• _TEXT PROVIDED_
⁂

Interview with Roian Atwood
Director of Community Relations and Organic Programs, American Apparel
Los Angeles, California
July 28, 2004

mR: microRevolt
RA: Roian Atwood


mR: Can you say your name and what you do at American Apparel?

RA: My name is Roian Atwood and I am the Director of Community Relations and Organic Programs, starting off in more of a community relations capacity. American Apparel (AA) has this philosophy that we are only as strong as the local community that supports us. This building that we’re in here, on the corner of 7th and Alameda was built in 1929, it’s a very old building, it was vacant for many years before we moved in here. We moved in here with a conscious intention to sort of re-vitalize the downtown Los Angeles industrial community but also the communities of Boil Heights and East LA, Echo Park, some of these surrounding neighborhoods, heavily immigrant and ethnic neighborhoods that could use that sort of economic vitality and stimulation. So, originally working in the community working with different organizations and groups but also looking out on a much broader level too because AA enjoys participating on an intellectual level with academic institutions and academic communities, but also through conferences and workshops and various different capacities talking about our business model, talking about what we’re doing and how we’re doing it differently, and why it’s important as an American story but also a business story in general.

Probably the story that we’re most well for is the socially responsible story, and I can talk a little bit about that. But we’ve gotten a little bit away from talking about just the socially conscious story for very good reason.

⁂

• _PROVIDED MATERIAL_
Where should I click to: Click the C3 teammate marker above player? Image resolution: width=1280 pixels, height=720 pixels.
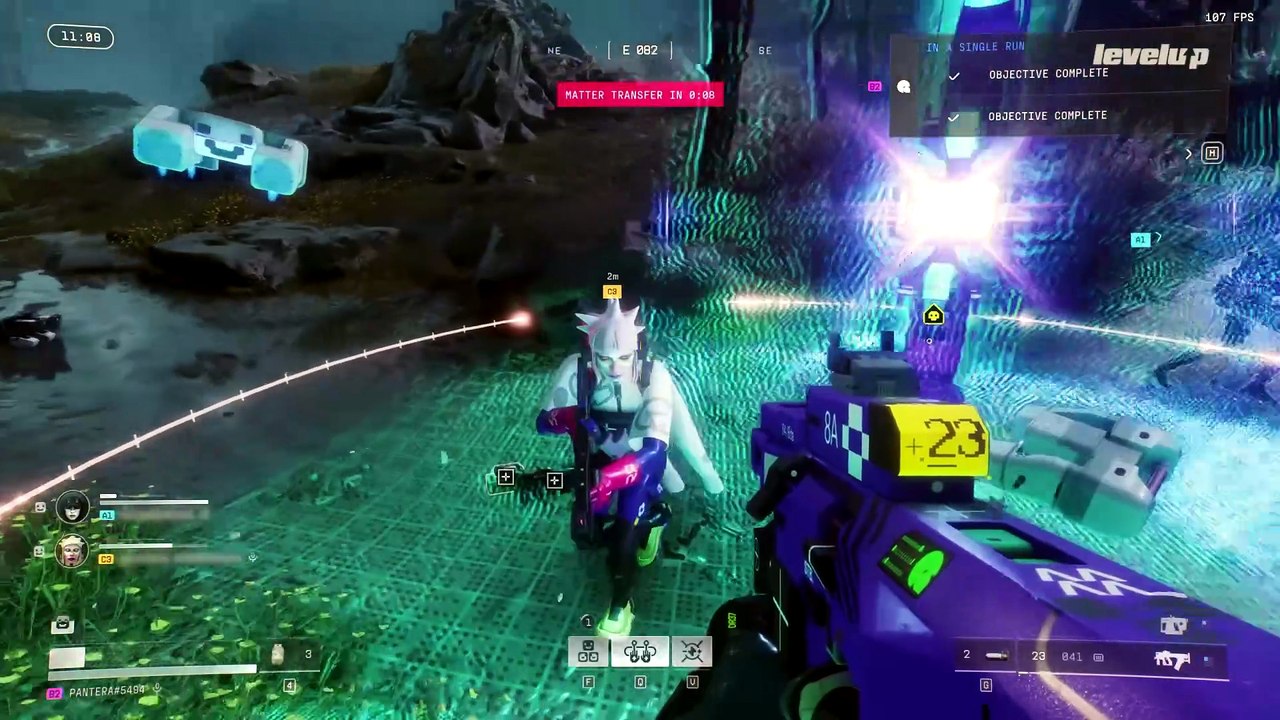coord(612,292)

⁂

• _PROBLEMS TO WORK ON_
1. From the Roian Atwood interview, print everything from "Interview with Roian" down to "at American Apparel?".
2. According to the Roian Atwood interview, in what year was the building at the corner of 7th and Alameda built?
3. Go on with the Roian Atwood interview, starting right after its final sentence.
The data has no connection to the Roian Atwood interview.

• _FINAL ANSWERS_
1.
Interview with Roian Atwood
Director of Community Relations and Organic Programs, American Apparel
Los Angeles, California
July 28, 2004

mR: microRevolt
RA: Roian Atwood


mR: Can you say your name and what you do at American Apparel?

2. 1929

3.
mR: But before we talk about how you got away from that, can you just say a little bit more about what sets you apart and what your social responsibility claims are. What sets you apart from other companies in the garment industry?

RA: Right. We like to think of ourselves as sort of the huge success story because we have from our understanding the highest paid wages in this industry for these kinds of jobs. After Levis-Strauss closed down the last remaining North American plants last October, the US Dept of Labor estimated that 96% of all clothing was manufactured overseas and imported in the US. That means that AA is of the remaining 4% domestic apparel production, which is interesting too because of that 4% is going to be high end fashion. It’s a little bit easier to do domestically than it is something as simple as basic blank universal tees.

mR: Can you say more about the sweatshop issue because I know that a large amount of your consumers are excited about that and buy AA because of the anti-sweatshop claim.

RA: I think a lot of people possibly like it as an after thought. People ask us, how much feedback does AA get: “I’m buying your product because its’ sweatshop free”. It’s a little difficult to gauge sometimes because we don’t always see the end user, we’re seeing the end user a little more in the retail environment obviously, but sense we’re selling through wholesalers and silk screeners and they’re using our product and being the end user, but I did ask Pat Honda who is our Customer Service representative and she once told me she would estimate about 10% of our customers gave us that feedback, that they appreciate what we’re trying to do. I mean I get it all the time, on the phone, talk to people, emails, I mean we get testimonials, “we love your company, we love what you’re trying to do” but you know even if we get 100 emails in a month we have a database of 50,000 customers. We work with 50,000 people so 100 emails in a sea of 50,000 people doesn’t equate to a whole lot. We like to label our market as “trend conscious young adults”. Trend conscious because they might be concerned about the sweatshop issue but they also might be looking for more fashionable clothing, and they like hot clothing and isn’t it nice that it’s sweatshop free. Or, it’s sweatshop free and I’m buying with my ethics, isn’t it nice that it’s a little stylistic, so it kind of falls on this large group of parameters. But, when we initially started, we were not using the term “sweatshop free” we were using the term “passion, innovation, style and ethics,” that was like our subtitle. And then at one point we switched to “sweatshop free” and we actually had that trademarked for a while.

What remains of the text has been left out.